I don't think the above poster was claiming that breath exercises are pseudoscience, I think they were referring to the practice of claiming certain health benefits without scientific studies backing the claims. There are very real benefits that can be scientifically studied but there is also a lot of grandiose exaggeration and wishful thinking out there, as with every field of medicine throughout human history. It requires great care to sort out such things and that we learned to do so (at some level) is IMO one of the greatest triumphs of the modern scientific method.
Now, whether science has more to learn from things like pranayama is a different subject and I think there still certainly is much to learn. But that means IMO we must be very careful in what claims we make and how we back them up.
Edit: I'm not criticizing anyone or claiming anything does or doesn't work, I'm simply advocating for a scientific approach.
> I don't think the above poster was claiming that breath exercises are pseudoscience,
How do you know? Are you sure? There's a lot of that (dumb reflex skepticism). Seems that's what they're saying.
> It requires great care to sort
Care, a good teacher or information, experience, caution.

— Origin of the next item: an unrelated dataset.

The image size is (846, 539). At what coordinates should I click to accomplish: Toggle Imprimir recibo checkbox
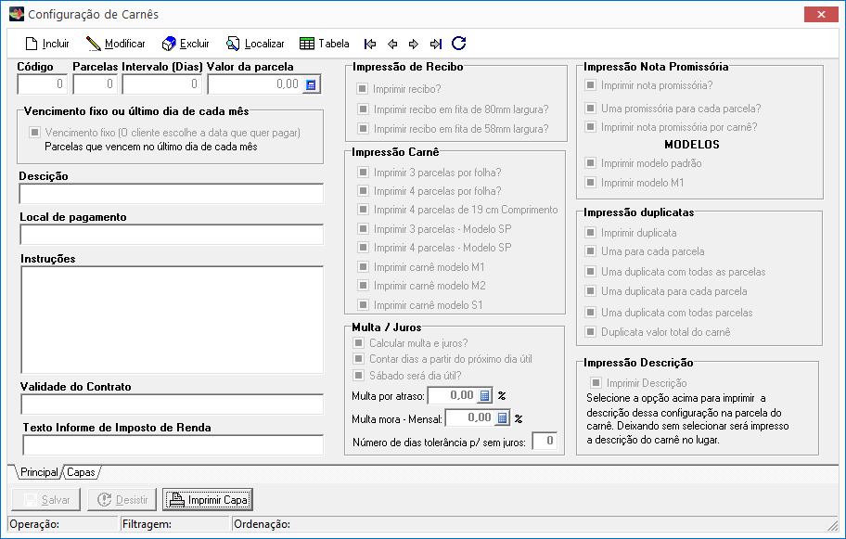click(362, 89)
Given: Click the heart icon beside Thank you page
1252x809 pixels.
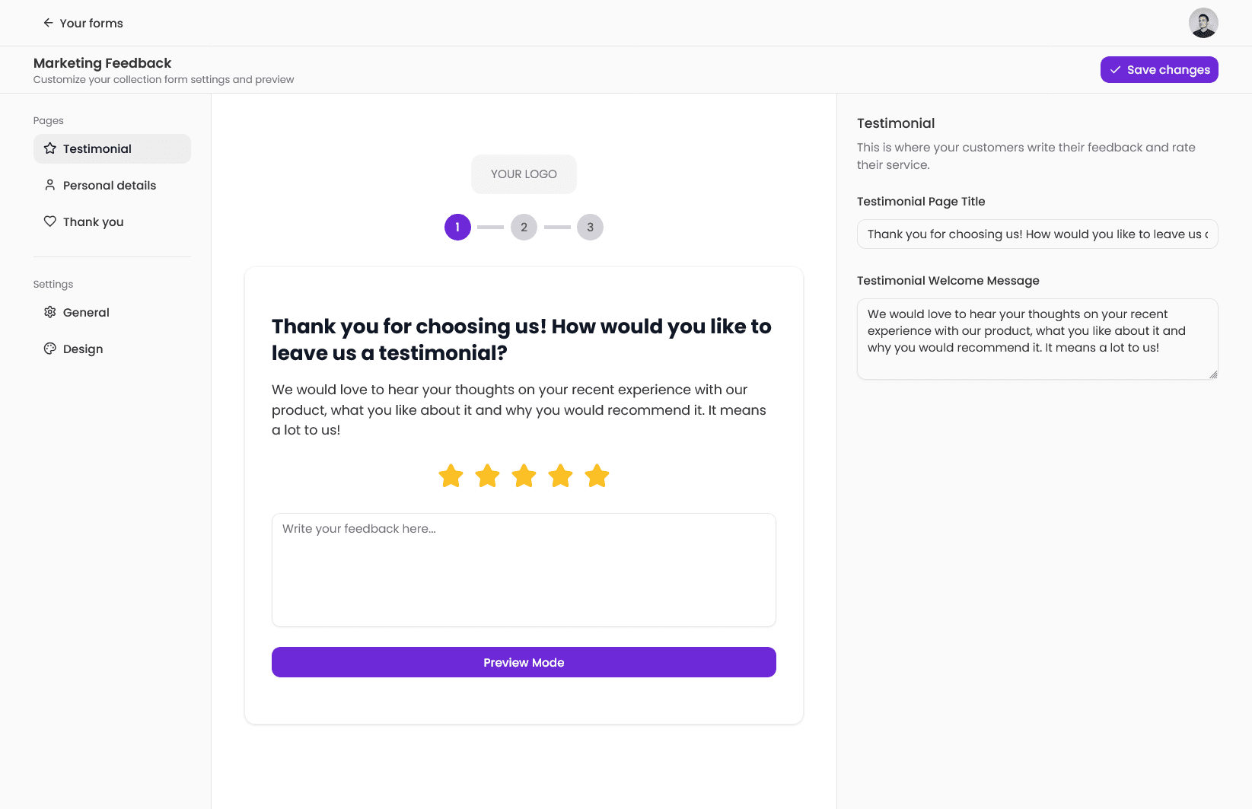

All agree.
In general I think the Indians really know what they're doing in this space but in my experience a lot of Western teachings of it tries to teach it dislocated from the source of the knowledge and so it can be dangerous or not healthy like in your experience.
All in all breathing exercises are a pretty subtle practice and skill, and easy to do wrong, and surprising how powerful they can be. I think people do need to be careful when they press those buttons, because they have powerful effects and if not done right they may be doing the wrong things for that person: not a perfect analogy but to give people an idea of the respect needed analogous with taking the wrong prescription medicines.
But definitely I think people should do more because it's beneficial. But got to do it right.
> How do you know? Are you sure? There's a lot of that (dumb reflex skepticism). Seems that's what they're saying.
What? I don't know. That's why I qualified the statement with "I don't think". Perhaps I misunderstood. But I agree with the rest of everything you said.
> but in my experience a lot of Western teachings of it tries to teach it dislocated from the source of the knowledge and so it can be dangerous or not healthy like in your experience
Sorry I think there's been some confusion, I made no claims either way about anyone's teachings and have said nothing about my own experience.
No that was the second part of my comment where I'm not responding to what you're saying specifically I'm just adding on my own information. Taking the thread as an opportunity, a jumping off point to share what I think.
As OP states you should be careful. Alternate nostril breathing is a good general purpose one.
So is box breathing (aka Navy SEAL breathing).